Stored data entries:
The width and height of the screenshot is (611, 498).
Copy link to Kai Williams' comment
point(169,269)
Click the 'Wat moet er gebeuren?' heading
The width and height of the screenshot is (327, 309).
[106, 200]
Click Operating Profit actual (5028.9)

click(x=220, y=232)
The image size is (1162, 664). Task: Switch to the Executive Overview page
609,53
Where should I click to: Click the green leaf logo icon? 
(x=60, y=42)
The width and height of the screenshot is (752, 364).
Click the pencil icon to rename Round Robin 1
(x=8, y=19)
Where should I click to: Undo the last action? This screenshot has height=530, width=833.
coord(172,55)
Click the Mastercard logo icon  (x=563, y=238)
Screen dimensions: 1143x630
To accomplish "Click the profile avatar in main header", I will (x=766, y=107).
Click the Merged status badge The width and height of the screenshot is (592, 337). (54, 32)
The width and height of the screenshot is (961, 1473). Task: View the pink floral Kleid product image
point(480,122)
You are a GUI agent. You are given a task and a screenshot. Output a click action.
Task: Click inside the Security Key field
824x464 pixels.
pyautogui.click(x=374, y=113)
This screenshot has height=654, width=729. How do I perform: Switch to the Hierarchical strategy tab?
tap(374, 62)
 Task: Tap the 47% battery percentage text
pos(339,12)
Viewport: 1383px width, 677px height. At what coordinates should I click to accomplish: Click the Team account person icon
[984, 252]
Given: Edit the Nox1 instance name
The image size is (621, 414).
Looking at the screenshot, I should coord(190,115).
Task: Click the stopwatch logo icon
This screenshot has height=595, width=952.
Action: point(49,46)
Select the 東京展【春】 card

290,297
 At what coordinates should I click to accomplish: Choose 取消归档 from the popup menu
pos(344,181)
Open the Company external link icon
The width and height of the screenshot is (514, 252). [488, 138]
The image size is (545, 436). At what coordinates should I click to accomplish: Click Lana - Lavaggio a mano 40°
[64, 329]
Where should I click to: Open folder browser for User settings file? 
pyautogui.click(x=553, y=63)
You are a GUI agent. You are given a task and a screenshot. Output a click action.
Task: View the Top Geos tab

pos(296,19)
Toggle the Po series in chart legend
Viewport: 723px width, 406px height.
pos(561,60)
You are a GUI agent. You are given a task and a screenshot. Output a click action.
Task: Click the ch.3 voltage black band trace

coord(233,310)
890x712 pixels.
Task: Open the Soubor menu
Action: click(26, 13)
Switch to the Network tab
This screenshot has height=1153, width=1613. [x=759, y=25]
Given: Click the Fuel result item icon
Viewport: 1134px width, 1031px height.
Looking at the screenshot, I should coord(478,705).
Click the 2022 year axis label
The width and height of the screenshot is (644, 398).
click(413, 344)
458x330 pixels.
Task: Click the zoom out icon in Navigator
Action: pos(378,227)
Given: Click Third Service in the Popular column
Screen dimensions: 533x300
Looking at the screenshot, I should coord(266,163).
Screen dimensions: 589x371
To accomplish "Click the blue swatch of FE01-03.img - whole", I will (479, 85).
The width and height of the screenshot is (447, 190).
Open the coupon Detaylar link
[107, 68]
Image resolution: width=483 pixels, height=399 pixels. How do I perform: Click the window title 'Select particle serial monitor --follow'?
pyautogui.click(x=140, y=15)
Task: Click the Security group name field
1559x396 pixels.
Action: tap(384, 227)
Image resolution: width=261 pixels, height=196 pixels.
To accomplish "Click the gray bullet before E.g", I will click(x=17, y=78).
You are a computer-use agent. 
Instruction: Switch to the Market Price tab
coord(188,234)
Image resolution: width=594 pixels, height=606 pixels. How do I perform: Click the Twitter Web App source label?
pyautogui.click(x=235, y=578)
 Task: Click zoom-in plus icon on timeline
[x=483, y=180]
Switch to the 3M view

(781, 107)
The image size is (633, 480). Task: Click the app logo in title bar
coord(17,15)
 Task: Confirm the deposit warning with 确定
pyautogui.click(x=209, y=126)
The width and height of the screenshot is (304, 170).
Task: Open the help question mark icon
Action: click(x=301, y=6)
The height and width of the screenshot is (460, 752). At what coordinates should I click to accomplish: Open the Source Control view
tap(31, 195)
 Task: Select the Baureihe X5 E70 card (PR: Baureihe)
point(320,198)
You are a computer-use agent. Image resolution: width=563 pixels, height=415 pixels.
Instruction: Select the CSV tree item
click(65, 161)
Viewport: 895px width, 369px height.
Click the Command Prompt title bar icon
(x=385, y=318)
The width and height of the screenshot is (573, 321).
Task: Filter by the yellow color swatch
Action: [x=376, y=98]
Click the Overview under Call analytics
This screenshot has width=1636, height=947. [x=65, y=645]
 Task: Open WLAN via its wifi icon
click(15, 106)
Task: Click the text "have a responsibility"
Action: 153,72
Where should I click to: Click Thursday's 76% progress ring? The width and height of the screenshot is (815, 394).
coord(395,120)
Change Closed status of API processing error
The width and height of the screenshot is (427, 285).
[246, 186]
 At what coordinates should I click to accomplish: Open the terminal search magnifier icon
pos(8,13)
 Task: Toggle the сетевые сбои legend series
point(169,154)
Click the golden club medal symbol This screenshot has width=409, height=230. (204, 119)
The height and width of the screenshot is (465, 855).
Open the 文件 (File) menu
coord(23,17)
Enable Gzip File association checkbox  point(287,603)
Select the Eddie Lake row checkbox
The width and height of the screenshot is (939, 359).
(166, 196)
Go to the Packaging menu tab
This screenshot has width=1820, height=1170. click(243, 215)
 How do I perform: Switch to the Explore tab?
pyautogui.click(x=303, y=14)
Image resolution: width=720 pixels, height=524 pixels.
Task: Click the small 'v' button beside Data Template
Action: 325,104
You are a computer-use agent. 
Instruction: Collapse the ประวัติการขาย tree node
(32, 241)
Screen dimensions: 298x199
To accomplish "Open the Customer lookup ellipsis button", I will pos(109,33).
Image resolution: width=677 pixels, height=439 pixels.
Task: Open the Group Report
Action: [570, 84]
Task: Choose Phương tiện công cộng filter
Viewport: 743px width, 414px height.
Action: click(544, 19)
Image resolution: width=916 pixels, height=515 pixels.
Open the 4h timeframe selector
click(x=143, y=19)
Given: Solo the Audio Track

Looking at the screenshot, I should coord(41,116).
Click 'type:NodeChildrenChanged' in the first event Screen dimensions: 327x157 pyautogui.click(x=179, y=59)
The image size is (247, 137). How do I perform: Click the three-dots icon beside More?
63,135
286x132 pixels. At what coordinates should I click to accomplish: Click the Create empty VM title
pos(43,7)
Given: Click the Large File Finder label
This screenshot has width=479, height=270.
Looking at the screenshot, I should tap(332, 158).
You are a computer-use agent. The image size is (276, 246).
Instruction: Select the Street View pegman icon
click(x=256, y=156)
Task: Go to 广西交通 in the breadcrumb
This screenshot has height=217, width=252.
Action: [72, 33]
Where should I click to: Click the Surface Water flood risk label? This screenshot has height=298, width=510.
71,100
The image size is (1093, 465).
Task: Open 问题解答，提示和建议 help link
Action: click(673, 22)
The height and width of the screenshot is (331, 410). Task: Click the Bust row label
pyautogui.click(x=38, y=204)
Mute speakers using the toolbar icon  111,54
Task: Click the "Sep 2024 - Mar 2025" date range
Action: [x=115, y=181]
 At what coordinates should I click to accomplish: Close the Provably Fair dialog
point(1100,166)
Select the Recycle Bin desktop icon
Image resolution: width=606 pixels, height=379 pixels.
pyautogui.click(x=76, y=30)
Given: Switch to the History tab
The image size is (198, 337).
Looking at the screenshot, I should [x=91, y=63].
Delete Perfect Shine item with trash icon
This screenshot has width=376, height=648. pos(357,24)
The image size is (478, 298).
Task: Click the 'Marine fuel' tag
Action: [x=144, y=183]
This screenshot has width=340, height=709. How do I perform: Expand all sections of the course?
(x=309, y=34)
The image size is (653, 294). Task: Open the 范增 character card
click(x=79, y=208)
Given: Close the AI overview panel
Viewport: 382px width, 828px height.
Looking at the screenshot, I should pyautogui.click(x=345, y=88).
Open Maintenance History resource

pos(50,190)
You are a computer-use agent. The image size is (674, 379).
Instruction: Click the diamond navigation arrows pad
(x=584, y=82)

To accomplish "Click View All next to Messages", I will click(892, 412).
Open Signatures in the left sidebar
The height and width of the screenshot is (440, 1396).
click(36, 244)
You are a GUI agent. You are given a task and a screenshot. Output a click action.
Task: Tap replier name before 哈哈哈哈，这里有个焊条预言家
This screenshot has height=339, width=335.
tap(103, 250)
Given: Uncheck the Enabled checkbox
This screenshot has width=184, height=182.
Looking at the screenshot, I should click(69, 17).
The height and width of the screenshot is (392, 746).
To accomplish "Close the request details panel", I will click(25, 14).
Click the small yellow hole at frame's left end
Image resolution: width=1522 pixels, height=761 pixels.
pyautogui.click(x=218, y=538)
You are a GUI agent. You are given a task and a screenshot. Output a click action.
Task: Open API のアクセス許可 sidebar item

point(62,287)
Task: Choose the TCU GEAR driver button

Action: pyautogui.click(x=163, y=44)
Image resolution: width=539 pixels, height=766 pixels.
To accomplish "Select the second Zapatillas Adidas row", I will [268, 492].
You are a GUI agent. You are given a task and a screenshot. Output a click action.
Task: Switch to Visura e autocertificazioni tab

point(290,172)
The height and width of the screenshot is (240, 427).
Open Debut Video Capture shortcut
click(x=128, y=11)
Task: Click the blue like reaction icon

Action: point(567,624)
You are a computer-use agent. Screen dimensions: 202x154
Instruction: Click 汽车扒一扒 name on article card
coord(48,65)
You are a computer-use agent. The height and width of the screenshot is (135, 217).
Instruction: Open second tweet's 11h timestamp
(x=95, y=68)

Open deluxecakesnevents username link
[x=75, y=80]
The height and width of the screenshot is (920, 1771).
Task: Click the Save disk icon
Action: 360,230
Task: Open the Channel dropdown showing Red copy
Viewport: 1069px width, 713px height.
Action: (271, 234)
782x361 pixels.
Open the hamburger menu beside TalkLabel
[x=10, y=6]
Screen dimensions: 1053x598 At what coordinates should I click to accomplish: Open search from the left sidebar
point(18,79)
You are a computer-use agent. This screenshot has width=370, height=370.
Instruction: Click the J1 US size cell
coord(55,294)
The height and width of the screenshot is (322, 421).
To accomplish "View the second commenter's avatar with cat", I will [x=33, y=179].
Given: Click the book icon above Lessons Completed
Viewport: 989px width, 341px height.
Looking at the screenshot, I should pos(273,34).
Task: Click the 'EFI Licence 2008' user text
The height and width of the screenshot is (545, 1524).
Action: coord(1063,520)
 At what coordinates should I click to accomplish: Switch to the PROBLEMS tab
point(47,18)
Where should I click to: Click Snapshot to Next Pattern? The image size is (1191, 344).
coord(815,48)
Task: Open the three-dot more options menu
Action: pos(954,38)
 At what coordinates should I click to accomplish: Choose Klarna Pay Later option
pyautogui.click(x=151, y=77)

- _Problem requirements_
If the string "checkbox" is in a line of the entries, pick that line out.

- _Result of this exercise_
Enable Gzip File association checkbox  point(287,603)
Select the Eddie Lake row checkbox
Given: Uncheck the Enabled checkbox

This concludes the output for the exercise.